3.3. A Graphical Explanation of CoMSIA/EDA and CoMFA Models

The structural features influencing the development of biological activity were visualized using the contour maps of the 3D-QSAR models [51], as shown in Figure 3, where the compound 22 structure was chosen as a reference. The green contours displayed in Figure 3A, contributing 80%, indicate the regions where bulky clusters can enhance the biological activity, while the yellow contours, contributing 20%, indicate the regions where bulky clusters decrease the activity. Moreover, 80% of favorable contribution of the electrostatic field is expressed by the blue contours, and 20% of unfavorable contribution of the electrostatic field is represented by the red contours, as illustrated in the Figure 3B. In addition, the magenta-colored contour maps with 80% contribution indicate the hydrogen bond acceptor field that reinforces the activity, while the red contours of 20% contribution indicate the disadvantaged region, as shown in Figure 3C. We have noted the absence of the hydrogen bond donor (HBD) field, as shown in Figure 3D, since the results presented in Table 2 confirm no impact of HBD in the COMSIA models; therefore, steric (A), electrostatic (B) and hydrogen bond acceptor (C) fields are the main factors that influenced the biological activity. Additionally, we observed a green contour in meta and para positions, especially for the isoxazole derivatives, indicating that the selection of the voluminous substitution group in this area is necessary to make the ligand more active. Moreover, we detected a blue contour in the same disubstituted aromatic cycle in the meta and para positions, which makes the molecule most active.
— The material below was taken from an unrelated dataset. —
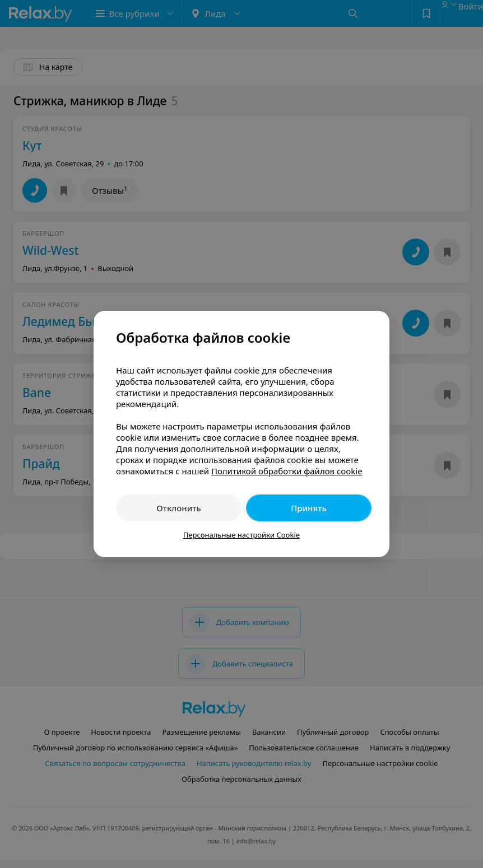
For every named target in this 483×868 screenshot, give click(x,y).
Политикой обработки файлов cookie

We also discovered, in the reverse part of the template molecule, a very important magenta contour in the [Oxazol-2(3H)-one] group, explaining the high activity of the inhibitor.

3.4. ADMET in Silico Pharmacocinetics

Based on ifenprodil as an anti-hypertensive agent, with neuroprotective activity through its effects on N-Methyl-D-Aspartate (NMDA) receptors [17], we have tested the thirty-two molecules using BOILED-Egg as an accurate and reliable predictive model. This model is strongly applicable in the context of medicinal chemistry and drug discovery, focused on the evolution of lipophilicity, defined by the logarithm of the partition coefficient between n-octanol and water solvents (LogP O/W) in the Y-axis, as a function of polarity, given by the topological polar surface area (TPSA) in the X-axis [52]. Figure 4 presents only the L1, L2 and L3 ligands that are part of the yellow Egan Egg, due to the fact that they have a TPSA inferior to 80 Å2; as such, they are the inhibitors with the greatest ability to cross the blood–brain barrier (BBB). In contrast, the other 29 molecules, which are part of the white egg zone, are most likely to be absorbed from the gastrointestinal tract [53]. Consequently L1, L2 and L3 inhibitors, as well as ifenprodil as a co-crystallized ligand, were further examined using adsorption, distribution, metabolism, excretion and toxicity (ADMET) pharmacokinetic parameters on the basis of Lipinski, Veber, Egan, Muegge and Ghose rules [33,54]. Compared to ifenprodil, the results successively presented in the Table 4 and Table 5 clearly illustrate that the three inhibitors respect the Lipinski thresholds, and satisfy the favorable violation numbers of Veber, Egan, Muegge and Ghose without exception. Moreover, they have efficient absorption at the level of human intestine (IAH over 89%), and a significant distribution, due to the fact that their volumes of distribution in humans are intended to be superior to −0.44 Log L/kg. At the blood–brain barrier (BBB), their permeabilities are significantly higher than −1 Log BB, except for the ligand L3. At the level of the central nervous system (CNS), they have permeabilities outside the (−2 to −3 Log PS) range, so they all access the central nervous system (CNS). In addition, they are all predicted to be inhibitors of the 1A2, 2C19 and 2C9 cytochromes; however, ifenprodil has been predicted to be an inhibitor of 1A2 and 2D6 cytochromes. Consequently, L1, L2 and L3 ligands are engineered as non-poisonous operators for the central nervous system (CNS), because of their high potential to cross the blood–brain barrier (BBB).

3.5. Molecular Docking

The results of molecular docking were concentrated on the transport protein of 3QEL.pdb connected to ifenprodil as a novel N-Methyl-D-Aspartate (NMDA) receptor antagonist that selectively inhibits receptors, including the NR2B subunit [55]. The crystal structure of this receptor was extracted from the protein data base (PDB) through the use of the X-ray diffraction process at a reasonable resolution equal to 2.6 Å [17,56]. Thus, the results of the intermolecular interactions established between L1, L2 and L3 ligands and the 3QEL encoded protein were compared to experimentally produced intermolecular interactions among the targeted protein and co-crystallized ligand (ifenprodil) thanks to the ProteinsPlus online server [57], which revealed that Phe176, Glu236 and Gln110 amino acids are the active locations of the targeted protein in its D-chain, as pictured in Figure 5.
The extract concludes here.